* [EXERCISE INSTRUCTIONS]
If a line in the data holds "computer", copy that line out in full.

[Stored data]
= = = = =

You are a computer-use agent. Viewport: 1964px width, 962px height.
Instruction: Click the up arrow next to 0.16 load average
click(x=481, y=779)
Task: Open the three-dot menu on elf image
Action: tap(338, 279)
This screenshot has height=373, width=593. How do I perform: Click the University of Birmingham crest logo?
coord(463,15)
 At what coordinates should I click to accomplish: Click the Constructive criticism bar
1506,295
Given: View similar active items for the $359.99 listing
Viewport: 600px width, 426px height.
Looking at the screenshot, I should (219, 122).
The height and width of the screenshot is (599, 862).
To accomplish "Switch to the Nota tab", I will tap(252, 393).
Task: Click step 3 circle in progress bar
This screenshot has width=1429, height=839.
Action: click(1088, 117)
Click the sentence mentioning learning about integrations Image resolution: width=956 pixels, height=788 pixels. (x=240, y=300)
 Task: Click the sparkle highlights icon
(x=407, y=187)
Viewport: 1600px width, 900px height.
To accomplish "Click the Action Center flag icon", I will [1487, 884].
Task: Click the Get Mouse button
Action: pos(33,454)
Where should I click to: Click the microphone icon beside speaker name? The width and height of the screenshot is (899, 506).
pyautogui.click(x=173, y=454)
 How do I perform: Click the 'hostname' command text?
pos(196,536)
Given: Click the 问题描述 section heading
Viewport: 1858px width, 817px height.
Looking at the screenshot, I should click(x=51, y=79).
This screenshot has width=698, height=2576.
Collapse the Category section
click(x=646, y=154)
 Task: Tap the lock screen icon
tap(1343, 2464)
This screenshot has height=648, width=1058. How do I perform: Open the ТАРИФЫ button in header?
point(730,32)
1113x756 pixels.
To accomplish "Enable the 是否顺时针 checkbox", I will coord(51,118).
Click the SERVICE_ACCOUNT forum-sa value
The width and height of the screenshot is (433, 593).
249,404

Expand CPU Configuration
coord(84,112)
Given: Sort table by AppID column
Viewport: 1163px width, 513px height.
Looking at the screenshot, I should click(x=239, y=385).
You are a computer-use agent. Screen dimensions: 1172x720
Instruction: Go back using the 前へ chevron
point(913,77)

= = = = =

* [EXPECTED OUTPUT]
You are a computer-use agent. Viewport: 1964px width, 962px height.
You are a computer-use agent. Screen dimensions: 1172x720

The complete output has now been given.